A companion library, astroML_addons
, can be optionally installed for
increased performance on certain algorithms. Every algorithm
in astroML_addons
has a pure python counterpart in the
core astroML
implementation, but the astroML_addons
library
contains faster and more efficient implementations in compiled code.
Furthermore, if astroML_addons
is installed on your system, the core
astroML
library will import and use the faster routines by default.
The reason for this split is the ease of use for newcomers to Python. If the
prerequisites are already installed on your system, the core astroML
library can be installed and used on any system with little trouble. The
astroML_addons
library requires a C compiler, but is also designed to be
easy to install for more advanced users. See further discussion in
"Development", below.
Important Links
- HTML documentation: http://www.astroML.org
- Core source-code repository: http://github.com/astroML/astroML
- Addons source-code repository: http://github.com/astroML/astroML_addons
- Issue Tracker: http://github.com/astroML/astroML/issues
- Mailing List: https://groups.google.com/forum/#!forum/astroml-general
Installation
This package uses distutils, which is the default way of installing python modules. Before installation, make sure your system meets the prerequisites listed in Dependencies, listed below.
Core
To install the core astroML
package in your home directory, use:
pip install astroML
The core package is pure python, so installation should be straightforward on most systems. To install from source, use:
python setup.py install
You can specify an arbitrary directory for installation using:
python setup.py install --prefix='/some/path'
To install system-wide on Linux/Unix systems:
python setup.py build sudo python setup.py install
Addons
The astroML_addons
package requires a working C/C++ compiler for
installation. It can be installed using:
pip install astroML_addons
To install from source, refer to http://github.com/astroML/astroML_addons
Dependencies
There are three levels of dependencies in astroML. Core dependencies are
required for the core astroML
package. Add-on dependencies are required
for the performance astroML_addons
. Optional dependencies are required
to run some (but not all) of the example scripts. Individual example scripts
will list their optional dependencies at the top of the file.
Core Dependencies
The core astroML
package requires the following:
- Python version 2.6-2.7 and 3.3+
- Numpy >= 1.4
- Scipy >= 0.7
- Scikit-learn >= 0.10
- Matplotlib >= 0.99
- AstroPy > 0.2.5 AstroPy is required to read Flexible Image Transport System (FITS) files, which are used by several datasets.

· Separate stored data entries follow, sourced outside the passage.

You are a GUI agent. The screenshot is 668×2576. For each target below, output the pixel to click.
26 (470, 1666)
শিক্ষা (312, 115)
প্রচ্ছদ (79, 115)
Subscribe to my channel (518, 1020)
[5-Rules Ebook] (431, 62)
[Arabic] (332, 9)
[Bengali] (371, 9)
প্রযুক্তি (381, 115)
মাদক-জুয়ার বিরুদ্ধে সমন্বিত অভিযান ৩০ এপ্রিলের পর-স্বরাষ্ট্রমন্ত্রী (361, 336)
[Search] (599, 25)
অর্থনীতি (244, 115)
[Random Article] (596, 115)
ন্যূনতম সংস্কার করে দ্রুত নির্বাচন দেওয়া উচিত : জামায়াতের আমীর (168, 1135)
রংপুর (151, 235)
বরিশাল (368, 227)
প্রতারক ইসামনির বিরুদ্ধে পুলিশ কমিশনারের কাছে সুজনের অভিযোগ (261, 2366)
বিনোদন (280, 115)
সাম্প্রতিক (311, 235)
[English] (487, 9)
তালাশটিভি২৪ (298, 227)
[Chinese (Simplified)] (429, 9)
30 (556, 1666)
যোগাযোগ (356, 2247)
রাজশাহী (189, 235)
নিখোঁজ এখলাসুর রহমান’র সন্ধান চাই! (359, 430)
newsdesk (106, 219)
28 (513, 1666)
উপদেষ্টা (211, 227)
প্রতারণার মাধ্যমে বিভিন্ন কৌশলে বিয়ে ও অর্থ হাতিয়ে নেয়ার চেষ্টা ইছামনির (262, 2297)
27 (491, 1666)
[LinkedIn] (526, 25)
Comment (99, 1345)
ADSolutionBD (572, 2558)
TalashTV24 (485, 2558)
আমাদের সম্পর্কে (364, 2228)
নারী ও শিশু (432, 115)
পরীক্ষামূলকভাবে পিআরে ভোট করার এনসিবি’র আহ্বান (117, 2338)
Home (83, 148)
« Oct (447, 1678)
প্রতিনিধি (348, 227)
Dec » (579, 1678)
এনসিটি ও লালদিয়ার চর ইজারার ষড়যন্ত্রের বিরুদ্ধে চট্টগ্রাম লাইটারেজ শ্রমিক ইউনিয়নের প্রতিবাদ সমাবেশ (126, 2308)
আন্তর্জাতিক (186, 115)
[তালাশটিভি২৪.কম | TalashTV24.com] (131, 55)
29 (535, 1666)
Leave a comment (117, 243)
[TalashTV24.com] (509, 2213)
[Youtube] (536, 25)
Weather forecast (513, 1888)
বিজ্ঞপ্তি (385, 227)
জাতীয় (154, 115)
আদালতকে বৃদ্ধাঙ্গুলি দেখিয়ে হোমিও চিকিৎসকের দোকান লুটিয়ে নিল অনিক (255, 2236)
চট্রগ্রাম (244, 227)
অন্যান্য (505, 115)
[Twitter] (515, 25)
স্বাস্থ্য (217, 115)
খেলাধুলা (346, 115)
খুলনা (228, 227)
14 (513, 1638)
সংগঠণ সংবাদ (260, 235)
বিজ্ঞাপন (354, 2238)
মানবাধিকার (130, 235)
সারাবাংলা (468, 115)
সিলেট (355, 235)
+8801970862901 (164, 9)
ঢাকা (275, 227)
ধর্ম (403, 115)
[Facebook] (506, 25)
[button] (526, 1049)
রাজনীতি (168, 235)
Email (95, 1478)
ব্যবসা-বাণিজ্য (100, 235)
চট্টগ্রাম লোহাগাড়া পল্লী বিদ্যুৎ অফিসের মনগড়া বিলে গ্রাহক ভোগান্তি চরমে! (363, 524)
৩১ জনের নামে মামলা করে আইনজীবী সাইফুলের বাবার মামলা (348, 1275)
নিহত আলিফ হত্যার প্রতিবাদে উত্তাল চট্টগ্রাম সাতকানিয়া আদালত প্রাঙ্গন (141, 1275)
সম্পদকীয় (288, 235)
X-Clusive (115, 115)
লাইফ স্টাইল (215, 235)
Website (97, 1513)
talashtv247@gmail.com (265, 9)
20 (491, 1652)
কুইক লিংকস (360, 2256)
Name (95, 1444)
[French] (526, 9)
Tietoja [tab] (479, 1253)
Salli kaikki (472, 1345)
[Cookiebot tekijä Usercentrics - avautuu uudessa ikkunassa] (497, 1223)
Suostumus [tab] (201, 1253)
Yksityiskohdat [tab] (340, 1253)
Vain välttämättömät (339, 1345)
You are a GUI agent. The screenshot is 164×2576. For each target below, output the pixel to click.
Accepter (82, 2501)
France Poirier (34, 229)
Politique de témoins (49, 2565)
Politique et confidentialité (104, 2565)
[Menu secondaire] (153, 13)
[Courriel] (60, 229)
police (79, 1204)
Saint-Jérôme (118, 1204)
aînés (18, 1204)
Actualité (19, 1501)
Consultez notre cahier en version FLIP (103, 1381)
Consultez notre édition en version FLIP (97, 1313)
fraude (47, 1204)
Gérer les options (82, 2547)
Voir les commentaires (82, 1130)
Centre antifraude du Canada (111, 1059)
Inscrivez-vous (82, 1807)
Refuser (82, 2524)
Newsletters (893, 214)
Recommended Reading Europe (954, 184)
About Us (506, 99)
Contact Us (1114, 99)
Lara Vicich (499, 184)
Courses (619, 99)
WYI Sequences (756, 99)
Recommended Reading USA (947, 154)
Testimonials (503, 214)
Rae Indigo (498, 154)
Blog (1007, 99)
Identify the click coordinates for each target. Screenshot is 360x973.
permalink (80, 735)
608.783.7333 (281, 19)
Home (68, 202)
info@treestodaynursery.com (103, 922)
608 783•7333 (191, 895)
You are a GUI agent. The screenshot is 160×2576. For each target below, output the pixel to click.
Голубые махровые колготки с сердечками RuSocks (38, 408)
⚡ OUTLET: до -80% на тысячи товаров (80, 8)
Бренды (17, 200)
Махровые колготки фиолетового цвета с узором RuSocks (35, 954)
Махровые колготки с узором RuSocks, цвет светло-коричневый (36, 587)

This configuration matches the Ubuntu 10.04 LTS release from April 2010, with the addition of scikit-learn.
To run unit tests, you will also need nose >= 0.10
Add-on Dependencies
The fast code in astroML_addons
requires a working C/C++ compiler.
Optional Dependencies
Several of the example scripts require specialized or upgraded packages. These requirements are listed at the top of the particular scripts
- Scipy version 0.11 added a sparse graph submodule. The minimum spanning tree example requires scipy >= 0.11
- PyMC provides a nice interface for Markov-Chain Monte Carlo. Several astroML examples use pyMC for exploration of high-dimensional spaces. The examples were written with pymc version 2.2
- HEALPy provides an interface to the HEALPix pixelization scheme, as well as fast spherical harmonic transforms.
Development
This package is designed to be a repository for well-written astronomy code, and submissions of new routines are encouraged. After installing the version-control system Git, you can check out the latest sources from GitHub using:
git clone git://github.com/astroML/astroML.git
or if you have write privileges:
git clone git@github.com:astroML/astroML.git
Contribution
We strongly encourage contributions of useful astronomy-related code: for astroML to be a relevant tool for the python/astronomy community, it will need to grow with the field of research. There are a few guidelines for contribution:
General
Any contribution should be done through the github pull request system (for
more information, see the
help page
Code submitted to astroML
should conform to a BSD-style license,
and follow the PEP8 style guide.
Documentation and Examples
All submitted code should be documented following the Numpy Documentation Guide. This is a unified documentation style used by many packages in the scipy universe.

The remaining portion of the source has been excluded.